The Banach space $E=(\bigoplus_{n=1}^{\infty}\ell^1_n)_{\ell^p}$ for $1<p<\infty$ shows up in various places in the literature to construct counterexamples. The purpose of this post is to accumulate the properties of this space in a single page.
I have made a short list for a start. (My question is) Please write down in the answers or comments below the other properties that are known to you, so I can add them to this list for everyone's (esp. students', beginners', and amateurs') benefit.
Thanks very much in advance.
$E$ has a basis, so have the approximation property (AP).
$E$ is reflexive but not superreflexive, since $\ell^1$ is finitely representable on $E$.
$K(E)^* = E \mathbin{\hat{\otimes}_{\pi}} E^*$ since $E$ has AP and RNP. Also,$\hspace{4mm}B(E) = \big( E \mathbin{\hat{\otimes}_{\pi}} E^* \big)^* = K(E)^{**}$.
$K(E)^*$ has RNP [Ruess1984]. As a result, $K(E)$ contains no copy of $\ell^1$.

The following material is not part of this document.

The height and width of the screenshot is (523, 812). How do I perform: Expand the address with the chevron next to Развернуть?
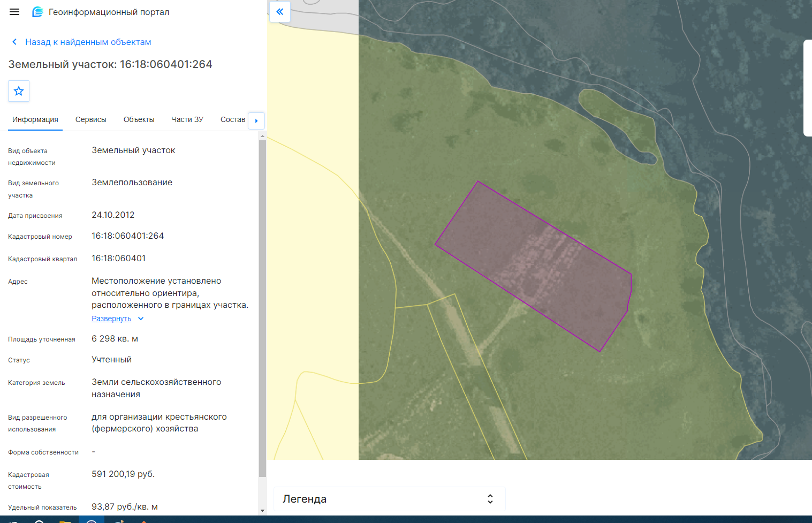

$K(E)$ is an M-ideal in $B(E)$ [HWW1993, Corollary 6.5.4]. Thus, every closed subspace of $K(E)$ has property (V) [HWW1993, Corollary 3.3.7].
$ap(K(E)) = \{0\}$ since $E$ has AP [DuncanUlger1992, Proposition 3.3].
$wap(K(E)) = K(E)^*$ since $E$ is reflexive, see e.g. [DalesLau2005, p.54]. Equivalently, $K(E)$ is Arens regular. This could be derived from the fact that $K(E)$ has property (V), since every Banach algebra with property (V) is Arens regular.
$B(E)$ is not Arens regular [Daws2004, Corollary 2].
$B(E)$ does not have property (V), since every Banach algebra with property (V) is Arens regular.
$B(E)$ contains a complemented copy of $\ell^1$ [Kania2013].
$B(E)$ is not a Grothendieck space [Kania2013].